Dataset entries
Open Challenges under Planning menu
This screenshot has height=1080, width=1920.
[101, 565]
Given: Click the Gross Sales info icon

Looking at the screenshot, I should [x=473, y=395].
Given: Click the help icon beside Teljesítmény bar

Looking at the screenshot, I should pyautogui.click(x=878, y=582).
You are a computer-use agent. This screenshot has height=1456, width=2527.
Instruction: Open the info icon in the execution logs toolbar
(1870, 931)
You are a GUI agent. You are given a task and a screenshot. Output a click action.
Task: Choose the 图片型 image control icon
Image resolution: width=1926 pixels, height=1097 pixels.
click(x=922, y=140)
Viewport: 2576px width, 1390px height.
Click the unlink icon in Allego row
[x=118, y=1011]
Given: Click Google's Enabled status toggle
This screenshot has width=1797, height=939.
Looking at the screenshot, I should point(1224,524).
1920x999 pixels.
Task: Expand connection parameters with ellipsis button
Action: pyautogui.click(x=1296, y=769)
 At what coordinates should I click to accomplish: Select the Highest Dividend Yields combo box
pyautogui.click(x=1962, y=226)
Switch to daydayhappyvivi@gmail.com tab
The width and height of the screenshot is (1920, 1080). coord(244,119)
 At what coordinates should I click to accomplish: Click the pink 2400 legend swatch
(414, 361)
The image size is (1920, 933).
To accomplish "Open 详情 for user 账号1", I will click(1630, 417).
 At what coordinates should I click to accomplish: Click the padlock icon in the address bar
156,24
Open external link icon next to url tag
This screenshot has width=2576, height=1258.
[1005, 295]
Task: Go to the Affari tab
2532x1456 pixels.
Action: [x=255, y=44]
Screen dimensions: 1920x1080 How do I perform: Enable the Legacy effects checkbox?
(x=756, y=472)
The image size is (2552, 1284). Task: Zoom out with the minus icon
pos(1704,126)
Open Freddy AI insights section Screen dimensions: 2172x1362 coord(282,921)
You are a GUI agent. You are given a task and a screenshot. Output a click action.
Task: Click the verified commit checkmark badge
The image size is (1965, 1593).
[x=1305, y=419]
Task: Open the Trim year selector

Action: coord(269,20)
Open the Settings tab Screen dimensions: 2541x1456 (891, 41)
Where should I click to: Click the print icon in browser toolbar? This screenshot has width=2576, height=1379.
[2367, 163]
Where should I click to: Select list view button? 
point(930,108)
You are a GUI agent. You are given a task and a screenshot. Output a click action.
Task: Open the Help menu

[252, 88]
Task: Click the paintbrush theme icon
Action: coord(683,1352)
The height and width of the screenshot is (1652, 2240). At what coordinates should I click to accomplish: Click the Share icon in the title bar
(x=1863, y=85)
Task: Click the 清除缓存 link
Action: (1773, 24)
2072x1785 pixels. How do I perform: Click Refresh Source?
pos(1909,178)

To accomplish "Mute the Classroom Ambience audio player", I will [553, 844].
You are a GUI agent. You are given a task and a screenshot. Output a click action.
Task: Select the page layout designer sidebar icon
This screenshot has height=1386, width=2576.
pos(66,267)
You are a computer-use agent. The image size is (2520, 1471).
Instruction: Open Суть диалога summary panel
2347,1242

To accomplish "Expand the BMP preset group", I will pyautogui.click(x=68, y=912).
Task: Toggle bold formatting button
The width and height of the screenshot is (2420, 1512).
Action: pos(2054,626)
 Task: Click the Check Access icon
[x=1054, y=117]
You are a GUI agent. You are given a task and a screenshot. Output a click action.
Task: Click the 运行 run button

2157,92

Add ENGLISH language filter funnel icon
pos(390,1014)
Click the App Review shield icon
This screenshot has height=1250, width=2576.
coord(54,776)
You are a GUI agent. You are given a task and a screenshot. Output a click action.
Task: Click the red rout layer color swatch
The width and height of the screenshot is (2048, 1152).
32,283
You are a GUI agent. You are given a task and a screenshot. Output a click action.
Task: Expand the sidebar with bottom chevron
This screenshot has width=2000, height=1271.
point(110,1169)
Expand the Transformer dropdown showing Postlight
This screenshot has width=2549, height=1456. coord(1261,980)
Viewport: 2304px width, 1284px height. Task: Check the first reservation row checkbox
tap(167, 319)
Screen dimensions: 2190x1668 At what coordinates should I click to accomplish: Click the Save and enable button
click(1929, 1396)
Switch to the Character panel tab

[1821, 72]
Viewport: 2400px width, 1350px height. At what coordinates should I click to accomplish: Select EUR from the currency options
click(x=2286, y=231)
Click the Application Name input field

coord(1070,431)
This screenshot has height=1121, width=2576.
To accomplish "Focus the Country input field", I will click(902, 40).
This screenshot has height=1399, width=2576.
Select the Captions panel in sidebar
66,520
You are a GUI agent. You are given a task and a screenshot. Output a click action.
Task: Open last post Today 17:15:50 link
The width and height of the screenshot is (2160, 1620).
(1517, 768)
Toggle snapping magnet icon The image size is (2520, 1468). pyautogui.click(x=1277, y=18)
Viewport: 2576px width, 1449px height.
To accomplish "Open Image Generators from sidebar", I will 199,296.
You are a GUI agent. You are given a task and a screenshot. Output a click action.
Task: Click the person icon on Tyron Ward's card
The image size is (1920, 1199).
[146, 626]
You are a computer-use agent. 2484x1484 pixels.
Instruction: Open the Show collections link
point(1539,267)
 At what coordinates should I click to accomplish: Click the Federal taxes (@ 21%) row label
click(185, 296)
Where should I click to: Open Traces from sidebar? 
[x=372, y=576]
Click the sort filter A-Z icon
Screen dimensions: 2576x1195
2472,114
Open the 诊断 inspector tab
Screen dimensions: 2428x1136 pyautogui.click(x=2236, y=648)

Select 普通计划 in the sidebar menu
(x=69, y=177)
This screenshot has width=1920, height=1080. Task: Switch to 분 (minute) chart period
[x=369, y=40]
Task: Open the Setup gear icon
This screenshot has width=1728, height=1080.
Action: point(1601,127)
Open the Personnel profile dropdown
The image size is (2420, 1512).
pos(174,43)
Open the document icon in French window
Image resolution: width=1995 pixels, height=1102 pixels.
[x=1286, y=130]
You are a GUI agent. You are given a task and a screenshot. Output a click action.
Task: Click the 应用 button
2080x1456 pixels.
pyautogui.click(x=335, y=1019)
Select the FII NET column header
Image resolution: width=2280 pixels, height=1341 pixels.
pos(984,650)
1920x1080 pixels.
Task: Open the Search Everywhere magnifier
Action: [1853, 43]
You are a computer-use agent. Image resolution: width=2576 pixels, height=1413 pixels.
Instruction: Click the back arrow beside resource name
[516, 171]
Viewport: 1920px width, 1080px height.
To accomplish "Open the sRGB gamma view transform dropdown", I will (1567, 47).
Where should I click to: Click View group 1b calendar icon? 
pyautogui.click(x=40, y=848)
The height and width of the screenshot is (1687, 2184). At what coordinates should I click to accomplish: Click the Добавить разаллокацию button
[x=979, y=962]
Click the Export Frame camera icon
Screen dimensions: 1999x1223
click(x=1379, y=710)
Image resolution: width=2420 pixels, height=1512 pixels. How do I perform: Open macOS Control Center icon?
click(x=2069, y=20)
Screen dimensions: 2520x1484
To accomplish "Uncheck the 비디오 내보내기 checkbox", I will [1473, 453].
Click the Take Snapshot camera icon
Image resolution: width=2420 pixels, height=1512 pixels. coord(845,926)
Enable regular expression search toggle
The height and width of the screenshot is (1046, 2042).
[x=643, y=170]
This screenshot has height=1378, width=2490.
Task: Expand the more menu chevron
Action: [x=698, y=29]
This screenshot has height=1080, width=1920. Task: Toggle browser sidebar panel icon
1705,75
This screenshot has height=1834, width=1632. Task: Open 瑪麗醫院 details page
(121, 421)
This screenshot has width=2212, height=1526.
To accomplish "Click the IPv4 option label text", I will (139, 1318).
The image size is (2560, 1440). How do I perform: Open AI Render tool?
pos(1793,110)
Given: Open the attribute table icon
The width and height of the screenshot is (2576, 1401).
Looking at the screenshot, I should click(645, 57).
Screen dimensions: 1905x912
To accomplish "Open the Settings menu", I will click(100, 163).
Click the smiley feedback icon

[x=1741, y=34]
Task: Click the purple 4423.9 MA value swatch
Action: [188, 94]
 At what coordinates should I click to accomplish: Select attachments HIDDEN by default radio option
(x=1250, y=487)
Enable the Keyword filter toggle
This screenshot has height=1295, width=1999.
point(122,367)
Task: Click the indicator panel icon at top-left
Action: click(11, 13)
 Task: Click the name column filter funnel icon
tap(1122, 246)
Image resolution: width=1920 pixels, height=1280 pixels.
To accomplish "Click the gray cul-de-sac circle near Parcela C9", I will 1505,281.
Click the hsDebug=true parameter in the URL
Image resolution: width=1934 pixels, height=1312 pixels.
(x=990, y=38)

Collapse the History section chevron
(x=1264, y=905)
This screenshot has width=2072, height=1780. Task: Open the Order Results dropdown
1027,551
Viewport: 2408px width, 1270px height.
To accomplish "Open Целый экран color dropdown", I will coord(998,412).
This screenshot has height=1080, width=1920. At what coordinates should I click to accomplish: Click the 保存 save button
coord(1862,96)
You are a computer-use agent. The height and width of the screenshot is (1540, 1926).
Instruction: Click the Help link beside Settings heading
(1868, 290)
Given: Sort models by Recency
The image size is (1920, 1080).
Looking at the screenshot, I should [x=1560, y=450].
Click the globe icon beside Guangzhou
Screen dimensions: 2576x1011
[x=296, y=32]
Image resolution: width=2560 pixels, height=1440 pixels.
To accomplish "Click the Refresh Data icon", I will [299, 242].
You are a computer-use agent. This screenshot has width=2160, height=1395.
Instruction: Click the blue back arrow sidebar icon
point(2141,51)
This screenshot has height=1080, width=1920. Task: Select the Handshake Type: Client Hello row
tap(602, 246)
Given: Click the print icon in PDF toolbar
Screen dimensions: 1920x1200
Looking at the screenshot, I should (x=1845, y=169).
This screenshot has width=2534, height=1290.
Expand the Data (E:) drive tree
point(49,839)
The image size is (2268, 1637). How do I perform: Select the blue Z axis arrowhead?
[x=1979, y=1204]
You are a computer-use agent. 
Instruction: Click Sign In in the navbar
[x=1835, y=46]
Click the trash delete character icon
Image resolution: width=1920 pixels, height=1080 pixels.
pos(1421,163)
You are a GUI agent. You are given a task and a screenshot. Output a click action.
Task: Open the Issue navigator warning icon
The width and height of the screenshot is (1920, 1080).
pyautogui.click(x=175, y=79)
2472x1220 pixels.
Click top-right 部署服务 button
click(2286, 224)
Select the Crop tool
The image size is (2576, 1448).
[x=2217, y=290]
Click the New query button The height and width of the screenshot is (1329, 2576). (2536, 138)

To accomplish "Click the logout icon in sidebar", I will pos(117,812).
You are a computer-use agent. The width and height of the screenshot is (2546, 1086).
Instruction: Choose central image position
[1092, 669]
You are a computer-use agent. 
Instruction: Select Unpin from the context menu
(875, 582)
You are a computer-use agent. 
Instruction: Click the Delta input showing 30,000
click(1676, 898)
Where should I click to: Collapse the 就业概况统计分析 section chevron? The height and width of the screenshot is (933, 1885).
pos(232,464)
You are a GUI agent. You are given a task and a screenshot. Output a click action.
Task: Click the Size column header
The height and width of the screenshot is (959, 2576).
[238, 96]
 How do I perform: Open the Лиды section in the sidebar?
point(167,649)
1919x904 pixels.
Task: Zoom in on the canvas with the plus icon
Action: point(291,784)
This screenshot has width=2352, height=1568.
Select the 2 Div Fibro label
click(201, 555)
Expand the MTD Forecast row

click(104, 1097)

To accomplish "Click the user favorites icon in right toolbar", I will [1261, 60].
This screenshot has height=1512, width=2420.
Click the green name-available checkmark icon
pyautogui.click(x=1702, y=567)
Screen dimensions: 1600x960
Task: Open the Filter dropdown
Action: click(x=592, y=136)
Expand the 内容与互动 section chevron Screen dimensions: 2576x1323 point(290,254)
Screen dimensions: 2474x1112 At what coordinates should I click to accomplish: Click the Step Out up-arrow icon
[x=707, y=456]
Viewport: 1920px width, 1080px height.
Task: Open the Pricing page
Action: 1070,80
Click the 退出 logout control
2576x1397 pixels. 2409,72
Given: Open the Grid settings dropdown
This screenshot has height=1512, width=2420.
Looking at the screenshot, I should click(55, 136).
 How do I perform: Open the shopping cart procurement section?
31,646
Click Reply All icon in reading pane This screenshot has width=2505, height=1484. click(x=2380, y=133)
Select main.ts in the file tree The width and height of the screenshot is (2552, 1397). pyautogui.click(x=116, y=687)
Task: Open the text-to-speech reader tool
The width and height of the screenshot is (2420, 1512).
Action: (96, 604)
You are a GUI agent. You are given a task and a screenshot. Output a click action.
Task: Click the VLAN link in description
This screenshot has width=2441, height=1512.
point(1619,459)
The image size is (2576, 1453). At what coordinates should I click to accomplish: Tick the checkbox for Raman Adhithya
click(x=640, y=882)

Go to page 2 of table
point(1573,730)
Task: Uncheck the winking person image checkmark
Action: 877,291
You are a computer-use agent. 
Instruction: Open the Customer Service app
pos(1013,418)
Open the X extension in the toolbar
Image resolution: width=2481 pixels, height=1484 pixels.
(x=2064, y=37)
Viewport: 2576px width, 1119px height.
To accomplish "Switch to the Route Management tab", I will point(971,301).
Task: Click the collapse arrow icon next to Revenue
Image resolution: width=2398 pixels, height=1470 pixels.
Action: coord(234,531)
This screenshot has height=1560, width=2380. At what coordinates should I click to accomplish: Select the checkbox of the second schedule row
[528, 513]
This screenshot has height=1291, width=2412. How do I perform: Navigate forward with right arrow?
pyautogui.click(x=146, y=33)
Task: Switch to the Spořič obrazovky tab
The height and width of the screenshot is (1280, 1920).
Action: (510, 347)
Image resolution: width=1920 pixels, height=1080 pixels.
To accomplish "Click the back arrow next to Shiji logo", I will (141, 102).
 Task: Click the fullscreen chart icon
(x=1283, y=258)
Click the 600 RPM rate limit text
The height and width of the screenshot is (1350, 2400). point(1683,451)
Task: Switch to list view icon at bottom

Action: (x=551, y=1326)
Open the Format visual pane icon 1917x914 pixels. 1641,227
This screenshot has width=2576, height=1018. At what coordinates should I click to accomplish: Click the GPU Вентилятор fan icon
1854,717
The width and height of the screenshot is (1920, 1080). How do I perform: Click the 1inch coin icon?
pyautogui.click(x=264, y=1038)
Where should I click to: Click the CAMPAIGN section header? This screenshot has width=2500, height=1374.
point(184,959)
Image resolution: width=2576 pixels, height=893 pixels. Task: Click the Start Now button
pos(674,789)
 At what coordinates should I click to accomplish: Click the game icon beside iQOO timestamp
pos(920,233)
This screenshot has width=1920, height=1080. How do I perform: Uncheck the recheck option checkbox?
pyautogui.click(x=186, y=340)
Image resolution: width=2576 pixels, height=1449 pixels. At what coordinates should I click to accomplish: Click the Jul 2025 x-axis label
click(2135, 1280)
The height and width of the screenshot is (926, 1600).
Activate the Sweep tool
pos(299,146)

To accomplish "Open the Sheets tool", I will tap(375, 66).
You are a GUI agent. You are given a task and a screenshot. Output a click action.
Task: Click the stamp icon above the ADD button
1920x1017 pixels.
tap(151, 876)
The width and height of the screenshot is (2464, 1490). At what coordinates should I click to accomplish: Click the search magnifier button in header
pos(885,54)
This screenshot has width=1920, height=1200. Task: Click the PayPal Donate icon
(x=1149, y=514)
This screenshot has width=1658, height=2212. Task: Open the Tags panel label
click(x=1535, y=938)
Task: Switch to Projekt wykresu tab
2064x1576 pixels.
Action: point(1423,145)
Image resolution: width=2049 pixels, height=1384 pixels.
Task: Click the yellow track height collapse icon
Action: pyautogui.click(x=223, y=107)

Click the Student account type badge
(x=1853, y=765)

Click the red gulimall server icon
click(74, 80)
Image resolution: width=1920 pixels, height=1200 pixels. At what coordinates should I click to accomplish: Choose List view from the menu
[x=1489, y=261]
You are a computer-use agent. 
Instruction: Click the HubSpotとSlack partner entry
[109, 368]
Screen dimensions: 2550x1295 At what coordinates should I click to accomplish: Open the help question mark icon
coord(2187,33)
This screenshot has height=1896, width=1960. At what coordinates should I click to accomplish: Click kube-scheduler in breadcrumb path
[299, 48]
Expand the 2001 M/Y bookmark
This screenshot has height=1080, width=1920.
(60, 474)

● **Your objective**: For the records above, state the count of lines where "next" appears, without any other text.

● **Result of the exercise**: 3